02 - Quality Assessment and Filtering

02 - Quality Assessment and Filtering

Why do we need to filter our data?

Sequencing is not a perfect process, and errors/biases can be introduced at many steps. As we read about in Hemstrom et al. (2024), there are errors that get introduced through various steps in the sequencing process, including biases introduced during sequencing library preparation, polymerase errors during replication, errors that occur during the sequencing process itself, and inaccurate base calling. In addition, errors can be introduced when sequences are aligned to a reference genome.

“Filtering is an issue of paramount importance because every genomic dataset must be filtered, often repeatedly, and the same dataset filtered in different ways can yield entirely different results” (Hemstrom et al. 2024)

Additional reading on the subject: Shafer et al. https://doi.org/10.1111/2041-210X.12700 and Nazareno & Knowles https://doi.org/10.3389/fpls.2021.677009

How do we assess data quality?

When we get our hands on sequencing data, we always want to start with quality assessment, followed by read trimming and filtering, depending on how those data look. The most common program used to do quality assessment of raw fastq files is Fastqc. This program can be used to get an idea of how the reads look and what kind of filtering may be needed.

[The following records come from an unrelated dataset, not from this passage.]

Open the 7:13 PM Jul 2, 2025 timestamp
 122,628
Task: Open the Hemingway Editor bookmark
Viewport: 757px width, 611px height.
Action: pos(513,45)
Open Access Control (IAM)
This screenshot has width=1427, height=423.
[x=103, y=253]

On the UA HPC, Fastqc is installed as a module, so we can use it as follows:

module load fastqc

fastqc -o output_directory/ sequencing_data.fastq

This will take a while to run on a whole lane of data, so for in-class purposes we will be working with a small subset of a seuqencing lane, small_AC_1.clean.fastq, which can be found in our shared /xdisk/jrick/consbioinf/shared_data directory. To run Fastqc on these data, we will use:

mkdir fastqc_output/
fastqc -o fastqc_output/ small_AC_1.clean.fastq

Once it runs, we can download the html and view the results. The easiest way to do this is to navigate to https://ood.hpc.arizona.edu/, navigate to the File Viewer, and then navigate to the /xdisk/jrick/shared_data/fastqc_output/ directory. There will be a html file with the small_AC_1.clean prefix, and you can download this and then open it on your computer.

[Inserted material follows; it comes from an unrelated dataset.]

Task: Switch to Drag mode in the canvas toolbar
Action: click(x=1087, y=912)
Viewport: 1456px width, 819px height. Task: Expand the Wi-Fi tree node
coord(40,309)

As we look through the results, the program will flag what it thinks may be concerning to you; however, what things are actually concerning to you will depend on knowing your expectations for your data—for example, I know that the first 8-10 bases in our reads are the barcodes, so it doesn’t worry me that the per-base sequence content is doing funky things around there. However, we do find that there is an overrepresentation of Illlumina adapters, which suggests that we should probably trim these from our reads (but see note below that you may not actually need to trim these).

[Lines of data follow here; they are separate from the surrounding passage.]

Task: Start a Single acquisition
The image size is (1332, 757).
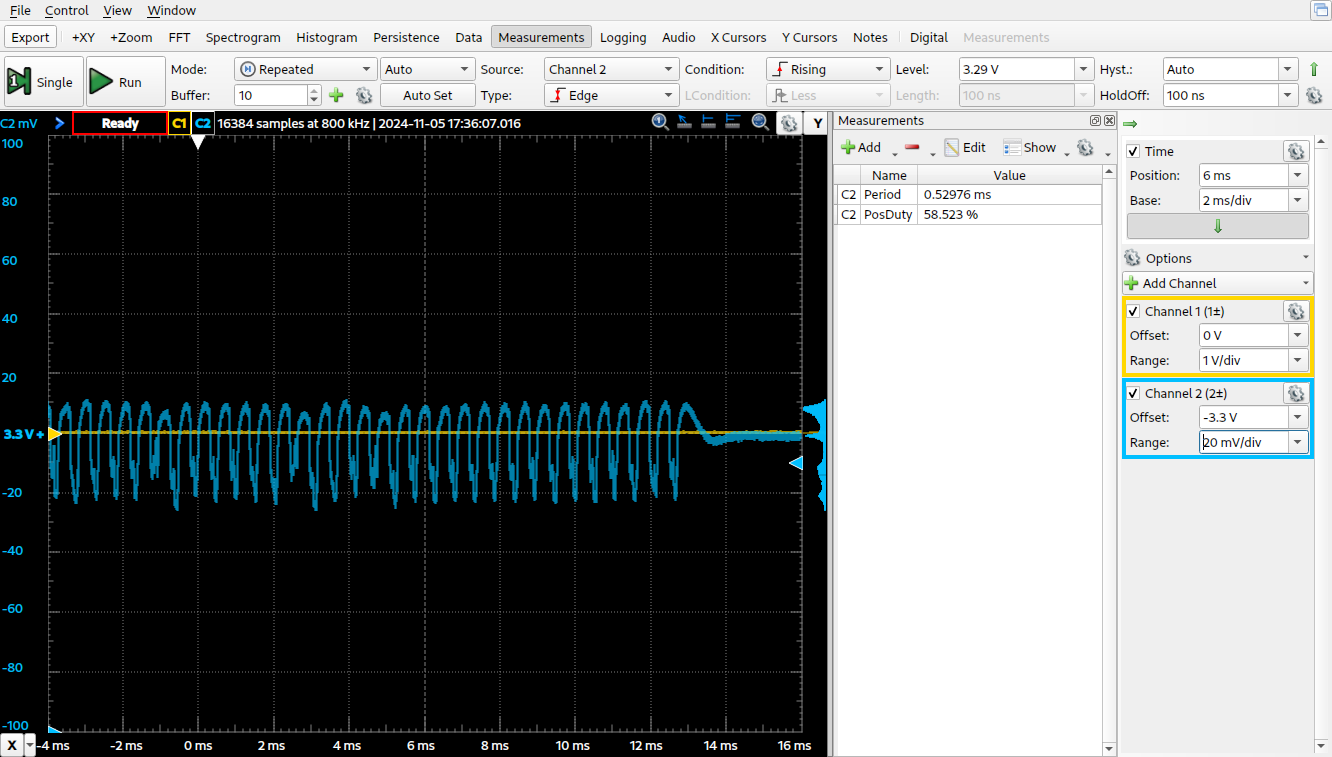Action: tap(42, 82)
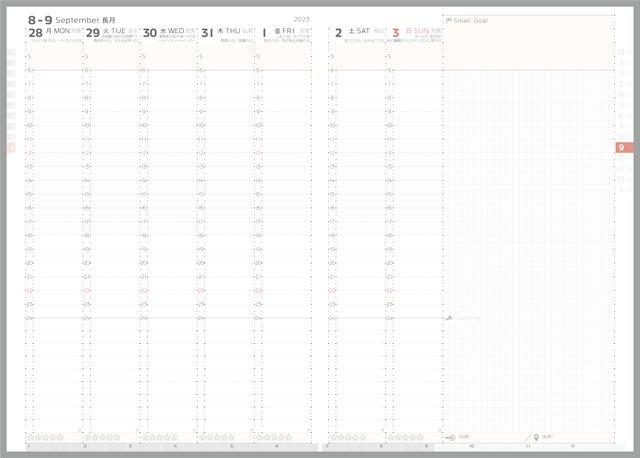Viewport: 640px width, 458px height.
Task: Click the Small Goal text area
Action: pyautogui.click(x=528, y=45)
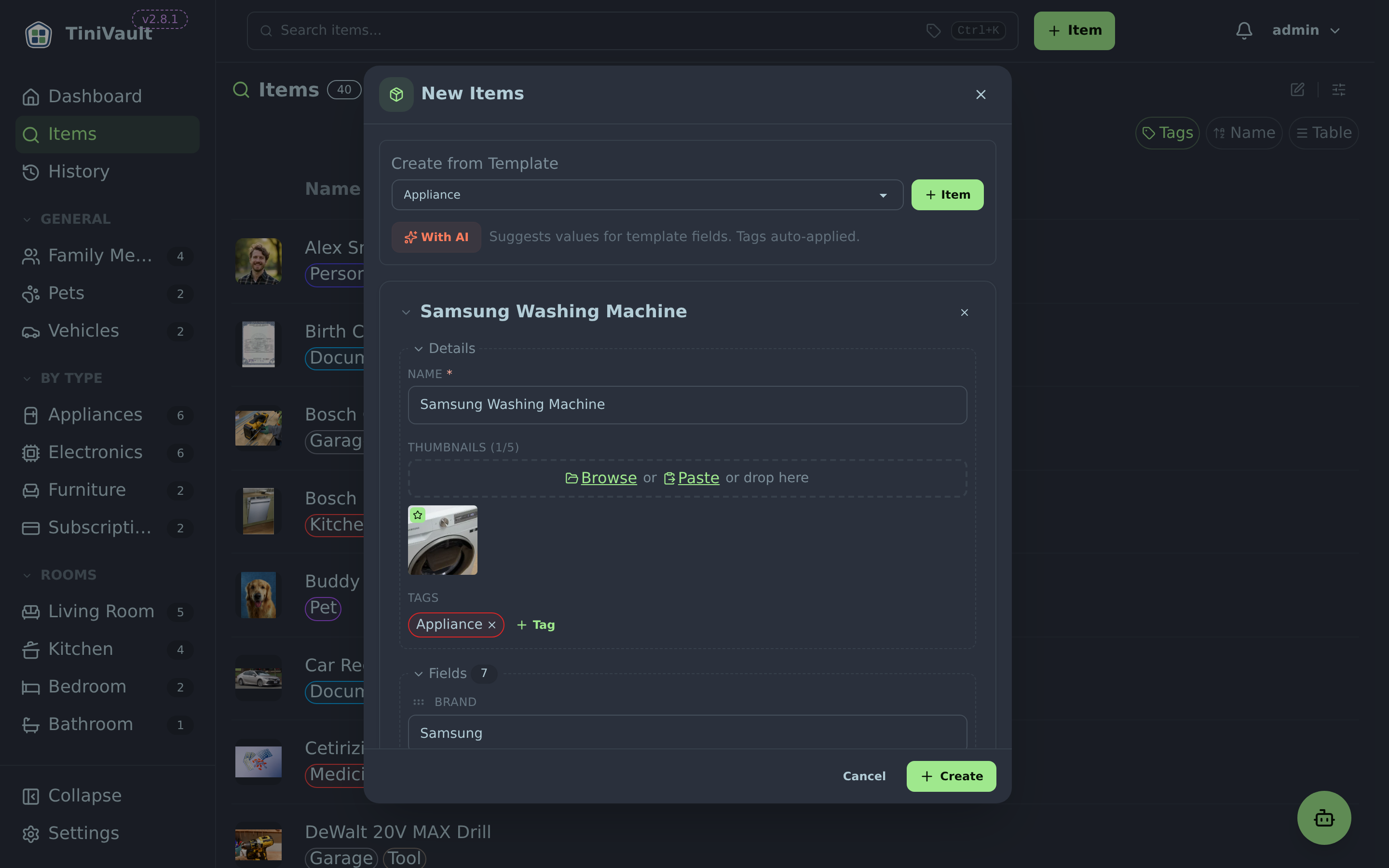Collapse the Fields section
The width and height of the screenshot is (1389, 868).
(418, 674)
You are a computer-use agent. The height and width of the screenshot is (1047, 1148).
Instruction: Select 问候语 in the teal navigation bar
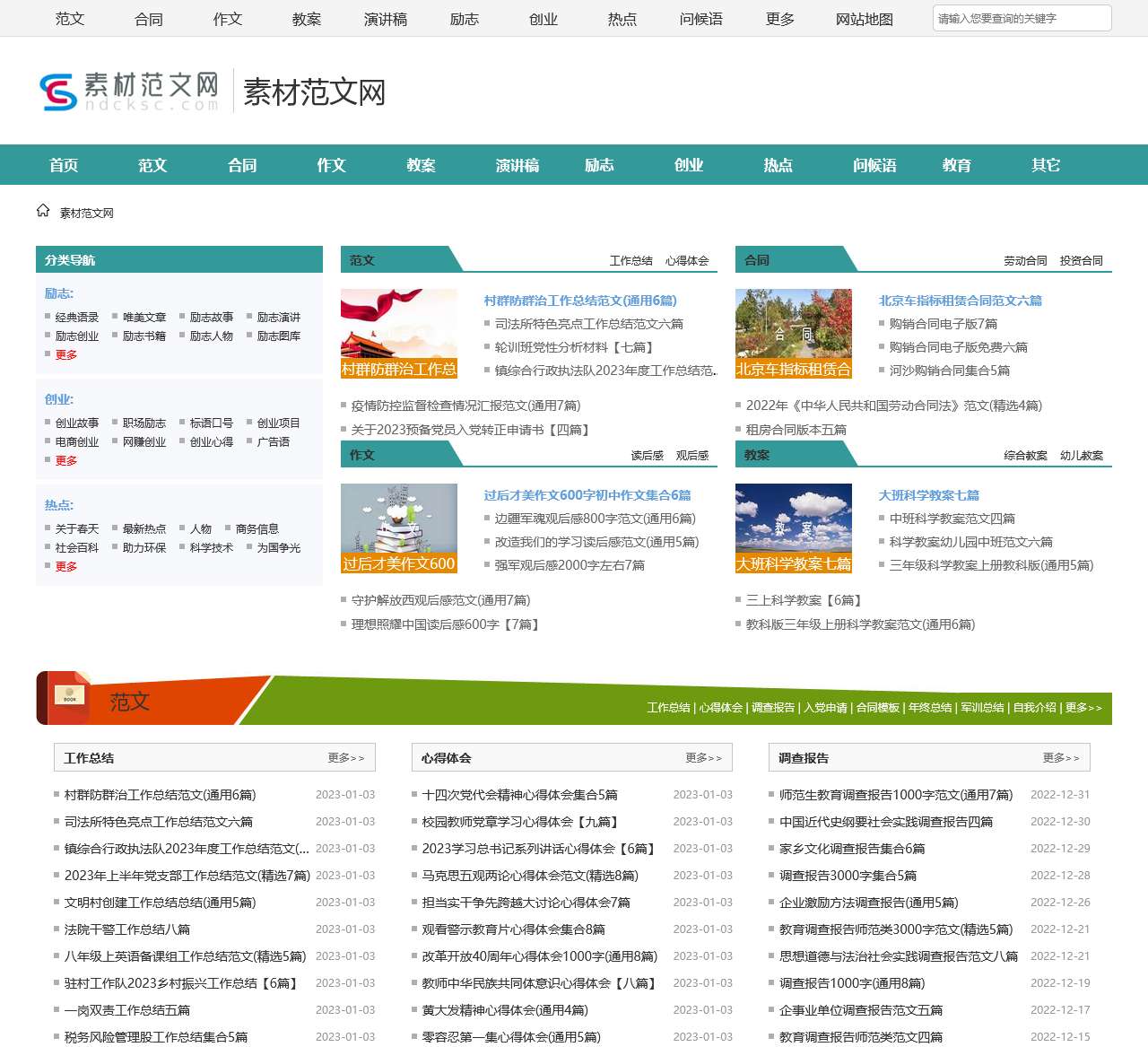point(874,165)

How do we trim and filter our reads?

Cutadapt is commonly used for filtering/trimming sequencing reads

  • Load on the UA HPC using module load cutadapt
  • We probably want to quality trim the end of the reads (-q 10 trims anything with quality < 10) and maybe trim the adapter sequences (if needed, using -a ADAPTER or -a file:adapters.fasta). In class, we chose to trim any bases with a quality < 20. To do this, we used the following code:
cutadapt -q 20 -o AC1-AC16_0505_009-q20.fastq /xdisk/jrick/consbioinf/shared_data/char_fastq/AC1-AC16_0505_009.fastq
  • Info from cutadapt documentation: Under some circumstances, you may want to consider not trimming adapters at all. For example, a good library prepared for exome, genome or transcriptome sequencing should contain very few reads with adapters anyway. Also, some read mapping programs including BWA-MEM and STAR will soft-clip bases at the 3’ ends of reads that do not match the reference, which will take care of adapters implicitly.
  • Cutadapt can also be used to demultiplex when many individuals are included in the same file (some sequencing facilities will give you demultiplexed fastq files; others, you’ll have to demultiplex yourself) — cutadapt -e 1 -g ^file:AC_1_barcode_key.fasta -o “AC1_demux/AC1-demux-{name}.fastq” AC_1.clean.fastq

Trimmomatic is an alternative to cutadapt that can be used to trim reads (removing adapters, removing poor quality bases at the ends of reads, etc) and it has lots of options!

  • Load using module load trimmomatic
  • Example code: trimmomatic SE -phred33 input.fq.gz output.fq.gz ILLUMINACLIP:TruSeq3-SE:2:30:10 LEADING:3 TRAILING:3 MINLEN:36 – where 2:30:10 refers to the number of seed mismatches (the maximum mismatch count which will still allow a full match to be performed), palindrome clip threshold (how accurate the match between the two ‘adapter ligated’ reads must be for PE palindrome read alignment), and simple clip threshold (how accurate the match between any adapter sequence must be against a read); LEADING:3 and TRAILING:3 specifies minimum base quality at the ends of reads; MINLEN:36 specifies the minimum read length for the read to be kept

Once we’ve filtered our reads, we can run Fastqc again if we’d like to check whether our data seem to have improved. Once we’re satisfied, we can move on to aligning our reads to a genome.